▶ [Instrucciones de la tarea]:
Copia tal cual las líneas de los registros, comenzando desde el principio y terminando en la línea que contiene "pyautogui.click(x=34, y=5)", ambas incluidas.

▶ [Registros seleccionados]:
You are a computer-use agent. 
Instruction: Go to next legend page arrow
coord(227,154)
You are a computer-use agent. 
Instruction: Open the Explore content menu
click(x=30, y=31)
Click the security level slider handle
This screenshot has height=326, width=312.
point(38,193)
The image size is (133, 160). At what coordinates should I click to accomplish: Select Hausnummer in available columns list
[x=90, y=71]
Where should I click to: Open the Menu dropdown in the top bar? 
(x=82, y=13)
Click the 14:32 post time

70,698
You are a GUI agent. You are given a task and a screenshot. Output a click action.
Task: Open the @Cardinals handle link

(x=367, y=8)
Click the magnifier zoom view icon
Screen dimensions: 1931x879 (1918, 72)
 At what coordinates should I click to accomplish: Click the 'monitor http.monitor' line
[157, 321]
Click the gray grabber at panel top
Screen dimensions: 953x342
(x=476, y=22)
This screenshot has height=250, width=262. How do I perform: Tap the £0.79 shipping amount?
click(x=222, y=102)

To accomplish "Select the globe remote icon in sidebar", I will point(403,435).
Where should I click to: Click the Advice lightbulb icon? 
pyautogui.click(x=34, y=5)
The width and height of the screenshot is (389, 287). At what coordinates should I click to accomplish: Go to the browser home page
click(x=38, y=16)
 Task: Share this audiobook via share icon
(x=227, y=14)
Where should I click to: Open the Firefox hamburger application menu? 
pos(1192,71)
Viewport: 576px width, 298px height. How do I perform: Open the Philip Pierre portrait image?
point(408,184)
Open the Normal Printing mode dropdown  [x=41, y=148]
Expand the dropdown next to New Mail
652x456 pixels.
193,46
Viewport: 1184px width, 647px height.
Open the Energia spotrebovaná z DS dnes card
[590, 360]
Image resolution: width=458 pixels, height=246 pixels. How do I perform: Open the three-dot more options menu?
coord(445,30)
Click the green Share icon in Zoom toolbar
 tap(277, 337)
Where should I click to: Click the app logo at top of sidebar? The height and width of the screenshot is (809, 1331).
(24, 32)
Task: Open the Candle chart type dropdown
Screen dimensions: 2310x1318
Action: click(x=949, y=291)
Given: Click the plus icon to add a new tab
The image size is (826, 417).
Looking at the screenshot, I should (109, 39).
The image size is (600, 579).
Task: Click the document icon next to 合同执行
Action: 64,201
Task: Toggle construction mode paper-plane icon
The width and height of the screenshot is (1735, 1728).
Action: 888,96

▶ [Respuesta]:
You are a computer-use agent. 
Instruction: Go to next legend page arrow
coord(227,154)
You are a computer-use agent. 
Instruction: Open the Explore content menu
click(x=30, y=31)
Click the security level slider handle
This screenshot has height=326, width=312.
point(38,193)
The image size is (133, 160). At what coordinates should I click to accomplish: Select Hausnummer in available columns list
[x=90, y=71]
Where should I click to: Open the Menu dropdown in the top bar? 
(x=82, y=13)
Click the 14:32 post time

70,698
You are a GUI agent. You are given a task and a screenshot. Output a click action.
Task: Open the @Cardinals handle link

(x=367, y=8)
Click the magnifier zoom view icon
Screen dimensions: 1931x879 (1918, 72)
 At what coordinates should I click to accomplish: Click the 'monitor http.monitor' line
[157, 321]
Click the gray grabber at panel top
Screen dimensions: 953x342
(x=476, y=22)
This screenshot has height=250, width=262. How do I perform: Tap the £0.79 shipping amount?
click(x=222, y=102)

To accomplish "Select the globe remote icon in sidebar", I will point(403,435).
Where should I click to: Click the Advice lightbulb icon? 
pyautogui.click(x=34, y=5)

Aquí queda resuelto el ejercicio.